The task:
Repeat, line for line, only the span that opens at the "Task: Click the scrollbar grip handle" line and closes at the final line below. Skip the pictures.

*** Record extracts Section Begins ***

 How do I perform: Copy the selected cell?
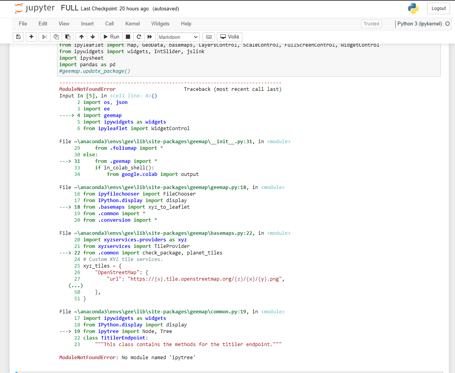56,37
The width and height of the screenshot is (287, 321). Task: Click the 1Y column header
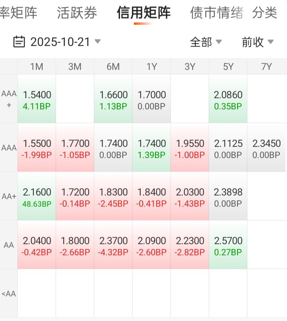point(151,67)
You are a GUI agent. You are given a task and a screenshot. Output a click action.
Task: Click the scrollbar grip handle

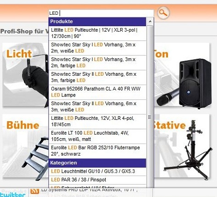point(150,117)
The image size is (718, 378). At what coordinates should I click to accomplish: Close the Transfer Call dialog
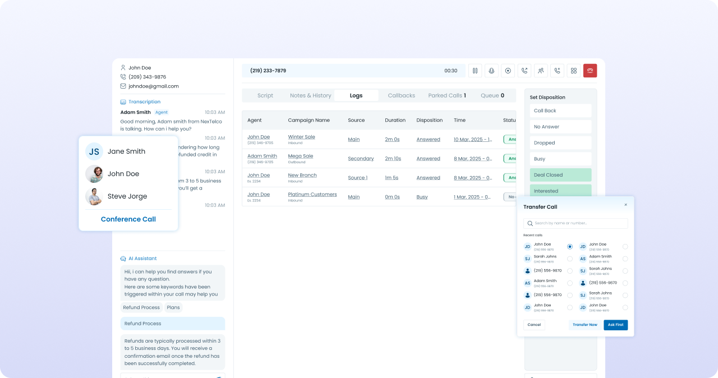(626, 205)
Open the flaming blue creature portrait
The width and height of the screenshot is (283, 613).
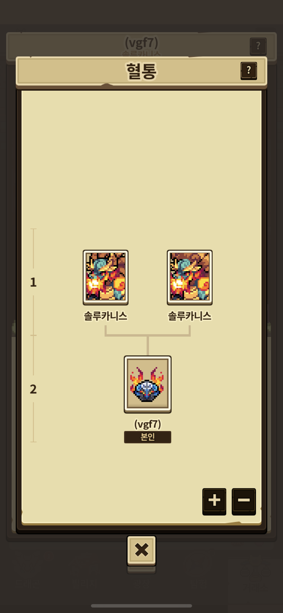click(148, 384)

*** Record extracts Section Ends ***

Problem solution:
Task: Click the scrollbar grip handle

point(150,117)
The image size is (718, 378). At what coordinates should I click to accomplish: Close the Transfer Call dialog
(626, 205)
Open the flaming blue creature portrait
The width and height of the screenshot is (283, 613).
click(148, 384)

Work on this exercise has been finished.